Stored entries:
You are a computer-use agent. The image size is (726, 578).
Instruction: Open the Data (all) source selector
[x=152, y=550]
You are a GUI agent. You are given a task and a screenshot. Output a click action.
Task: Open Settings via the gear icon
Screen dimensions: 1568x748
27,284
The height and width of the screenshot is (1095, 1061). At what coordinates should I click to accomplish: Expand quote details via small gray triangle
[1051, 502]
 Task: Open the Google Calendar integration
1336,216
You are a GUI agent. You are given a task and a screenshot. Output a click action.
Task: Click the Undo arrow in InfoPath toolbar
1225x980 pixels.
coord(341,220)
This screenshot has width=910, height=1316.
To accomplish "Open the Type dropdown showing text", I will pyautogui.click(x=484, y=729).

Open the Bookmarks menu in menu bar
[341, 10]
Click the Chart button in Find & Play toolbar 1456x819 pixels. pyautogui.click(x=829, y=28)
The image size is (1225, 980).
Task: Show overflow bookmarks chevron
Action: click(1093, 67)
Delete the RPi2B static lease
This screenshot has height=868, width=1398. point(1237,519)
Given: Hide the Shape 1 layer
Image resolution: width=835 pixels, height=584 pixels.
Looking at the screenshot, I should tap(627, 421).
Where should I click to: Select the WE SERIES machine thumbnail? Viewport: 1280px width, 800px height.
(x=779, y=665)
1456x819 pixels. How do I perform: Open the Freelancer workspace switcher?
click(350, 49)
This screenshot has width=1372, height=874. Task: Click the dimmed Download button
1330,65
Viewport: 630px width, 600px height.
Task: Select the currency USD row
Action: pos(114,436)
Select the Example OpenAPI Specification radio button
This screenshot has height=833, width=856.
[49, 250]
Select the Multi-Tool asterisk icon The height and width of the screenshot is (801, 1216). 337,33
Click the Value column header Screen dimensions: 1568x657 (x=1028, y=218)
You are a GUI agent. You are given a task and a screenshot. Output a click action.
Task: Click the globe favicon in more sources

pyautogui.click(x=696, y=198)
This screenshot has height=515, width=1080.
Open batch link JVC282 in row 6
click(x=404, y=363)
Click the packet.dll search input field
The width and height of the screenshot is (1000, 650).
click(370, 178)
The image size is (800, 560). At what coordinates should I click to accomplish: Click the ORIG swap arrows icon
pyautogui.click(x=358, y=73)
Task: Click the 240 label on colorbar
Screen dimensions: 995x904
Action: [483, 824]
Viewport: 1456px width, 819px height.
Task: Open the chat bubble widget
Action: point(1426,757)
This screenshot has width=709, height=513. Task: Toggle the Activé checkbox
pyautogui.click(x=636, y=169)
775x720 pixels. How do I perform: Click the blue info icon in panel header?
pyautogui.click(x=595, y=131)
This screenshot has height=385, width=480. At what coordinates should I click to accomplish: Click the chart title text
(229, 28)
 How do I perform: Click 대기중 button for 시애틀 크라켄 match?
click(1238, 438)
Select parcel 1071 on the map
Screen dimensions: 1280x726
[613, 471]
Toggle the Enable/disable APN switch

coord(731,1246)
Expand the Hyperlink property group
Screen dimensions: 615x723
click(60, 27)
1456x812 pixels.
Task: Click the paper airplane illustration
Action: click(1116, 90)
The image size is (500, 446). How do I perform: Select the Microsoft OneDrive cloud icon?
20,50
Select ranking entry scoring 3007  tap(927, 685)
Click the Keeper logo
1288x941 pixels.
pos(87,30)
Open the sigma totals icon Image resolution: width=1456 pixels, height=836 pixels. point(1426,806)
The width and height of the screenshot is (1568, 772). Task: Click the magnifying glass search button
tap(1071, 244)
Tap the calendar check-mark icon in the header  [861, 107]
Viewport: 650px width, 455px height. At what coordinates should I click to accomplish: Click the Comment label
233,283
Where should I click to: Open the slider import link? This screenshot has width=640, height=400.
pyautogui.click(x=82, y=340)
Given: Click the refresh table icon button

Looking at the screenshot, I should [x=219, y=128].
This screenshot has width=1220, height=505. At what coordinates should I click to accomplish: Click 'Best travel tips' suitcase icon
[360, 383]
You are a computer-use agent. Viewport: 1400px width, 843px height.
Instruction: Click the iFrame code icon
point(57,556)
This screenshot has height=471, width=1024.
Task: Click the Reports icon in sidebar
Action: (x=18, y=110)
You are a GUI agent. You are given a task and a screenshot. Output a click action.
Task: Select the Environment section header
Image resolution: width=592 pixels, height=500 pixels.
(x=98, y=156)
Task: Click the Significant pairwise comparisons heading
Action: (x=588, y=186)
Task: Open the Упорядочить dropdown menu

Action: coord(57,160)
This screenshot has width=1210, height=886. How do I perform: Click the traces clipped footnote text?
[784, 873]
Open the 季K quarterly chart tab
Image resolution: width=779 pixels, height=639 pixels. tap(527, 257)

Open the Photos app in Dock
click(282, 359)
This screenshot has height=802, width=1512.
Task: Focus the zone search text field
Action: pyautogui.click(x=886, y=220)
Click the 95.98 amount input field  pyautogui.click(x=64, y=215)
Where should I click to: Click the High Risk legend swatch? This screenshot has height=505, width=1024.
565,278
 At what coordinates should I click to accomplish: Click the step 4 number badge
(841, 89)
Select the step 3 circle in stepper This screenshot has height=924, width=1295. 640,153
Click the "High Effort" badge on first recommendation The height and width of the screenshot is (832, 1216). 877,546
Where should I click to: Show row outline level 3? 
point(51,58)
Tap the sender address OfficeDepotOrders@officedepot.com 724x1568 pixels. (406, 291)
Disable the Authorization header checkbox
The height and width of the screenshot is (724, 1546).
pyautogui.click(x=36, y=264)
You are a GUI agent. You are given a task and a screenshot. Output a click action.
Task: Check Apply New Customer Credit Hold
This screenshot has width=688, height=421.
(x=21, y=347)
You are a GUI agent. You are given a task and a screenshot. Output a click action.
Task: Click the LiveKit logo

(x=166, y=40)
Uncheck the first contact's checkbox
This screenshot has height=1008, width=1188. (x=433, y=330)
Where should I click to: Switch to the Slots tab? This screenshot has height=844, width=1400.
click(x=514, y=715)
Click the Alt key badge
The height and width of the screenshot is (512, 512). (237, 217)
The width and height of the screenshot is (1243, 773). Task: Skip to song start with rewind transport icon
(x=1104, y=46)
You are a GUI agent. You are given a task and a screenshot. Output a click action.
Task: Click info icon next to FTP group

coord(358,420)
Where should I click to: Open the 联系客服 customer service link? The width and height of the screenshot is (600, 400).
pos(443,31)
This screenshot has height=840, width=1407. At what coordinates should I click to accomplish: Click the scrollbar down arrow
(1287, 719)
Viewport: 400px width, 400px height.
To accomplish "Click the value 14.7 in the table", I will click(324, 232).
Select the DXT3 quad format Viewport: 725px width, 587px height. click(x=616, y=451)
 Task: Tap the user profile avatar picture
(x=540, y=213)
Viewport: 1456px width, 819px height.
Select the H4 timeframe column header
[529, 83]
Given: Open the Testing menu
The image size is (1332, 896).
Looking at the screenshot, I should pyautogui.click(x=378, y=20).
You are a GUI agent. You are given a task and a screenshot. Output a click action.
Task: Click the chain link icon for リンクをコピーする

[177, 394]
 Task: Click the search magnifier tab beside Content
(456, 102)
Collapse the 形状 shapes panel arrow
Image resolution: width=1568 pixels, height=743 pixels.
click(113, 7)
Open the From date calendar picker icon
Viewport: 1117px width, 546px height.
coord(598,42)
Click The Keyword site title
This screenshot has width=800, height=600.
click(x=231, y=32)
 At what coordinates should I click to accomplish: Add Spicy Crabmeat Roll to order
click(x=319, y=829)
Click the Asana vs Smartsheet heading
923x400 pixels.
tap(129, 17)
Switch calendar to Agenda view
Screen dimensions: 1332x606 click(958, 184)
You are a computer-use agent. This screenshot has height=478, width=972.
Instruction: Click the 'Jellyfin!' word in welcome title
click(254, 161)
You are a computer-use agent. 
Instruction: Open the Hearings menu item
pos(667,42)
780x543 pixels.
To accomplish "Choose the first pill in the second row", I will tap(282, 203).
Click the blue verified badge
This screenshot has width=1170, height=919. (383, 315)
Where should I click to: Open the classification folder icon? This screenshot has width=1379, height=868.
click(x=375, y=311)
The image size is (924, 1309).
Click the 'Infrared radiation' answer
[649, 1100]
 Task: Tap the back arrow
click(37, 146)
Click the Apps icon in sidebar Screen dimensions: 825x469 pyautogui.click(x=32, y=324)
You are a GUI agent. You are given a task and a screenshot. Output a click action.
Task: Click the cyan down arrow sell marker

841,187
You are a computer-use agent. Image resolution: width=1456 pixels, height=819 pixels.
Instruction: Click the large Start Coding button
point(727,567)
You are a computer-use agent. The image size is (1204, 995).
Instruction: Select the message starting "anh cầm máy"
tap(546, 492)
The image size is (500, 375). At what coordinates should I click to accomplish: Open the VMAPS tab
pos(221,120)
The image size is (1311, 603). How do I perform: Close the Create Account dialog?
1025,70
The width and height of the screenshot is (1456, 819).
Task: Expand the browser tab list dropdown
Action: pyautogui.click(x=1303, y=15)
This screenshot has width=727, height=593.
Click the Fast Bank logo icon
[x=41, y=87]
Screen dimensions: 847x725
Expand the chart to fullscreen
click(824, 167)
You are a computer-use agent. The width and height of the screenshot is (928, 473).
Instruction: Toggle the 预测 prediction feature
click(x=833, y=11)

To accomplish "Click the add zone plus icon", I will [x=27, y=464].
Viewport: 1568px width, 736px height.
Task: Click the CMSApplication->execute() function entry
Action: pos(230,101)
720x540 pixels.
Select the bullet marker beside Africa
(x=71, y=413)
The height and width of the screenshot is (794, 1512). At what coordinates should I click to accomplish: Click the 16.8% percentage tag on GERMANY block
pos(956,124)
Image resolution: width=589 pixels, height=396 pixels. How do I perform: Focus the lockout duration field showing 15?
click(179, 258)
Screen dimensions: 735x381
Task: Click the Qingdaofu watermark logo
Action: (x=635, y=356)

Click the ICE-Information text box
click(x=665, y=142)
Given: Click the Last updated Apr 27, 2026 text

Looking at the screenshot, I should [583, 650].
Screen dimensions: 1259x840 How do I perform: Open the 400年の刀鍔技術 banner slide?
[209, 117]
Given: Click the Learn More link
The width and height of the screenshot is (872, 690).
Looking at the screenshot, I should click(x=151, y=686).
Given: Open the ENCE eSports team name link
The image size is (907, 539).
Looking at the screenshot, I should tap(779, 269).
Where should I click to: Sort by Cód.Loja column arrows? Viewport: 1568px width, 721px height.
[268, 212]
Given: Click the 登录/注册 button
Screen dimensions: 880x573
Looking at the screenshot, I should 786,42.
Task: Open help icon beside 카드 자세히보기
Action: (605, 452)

**STATED PROBLEM**
Count the lines in the records above that contain the string "step", matching case exactly, and give only the number.

**EXERCISE ANSWER**
2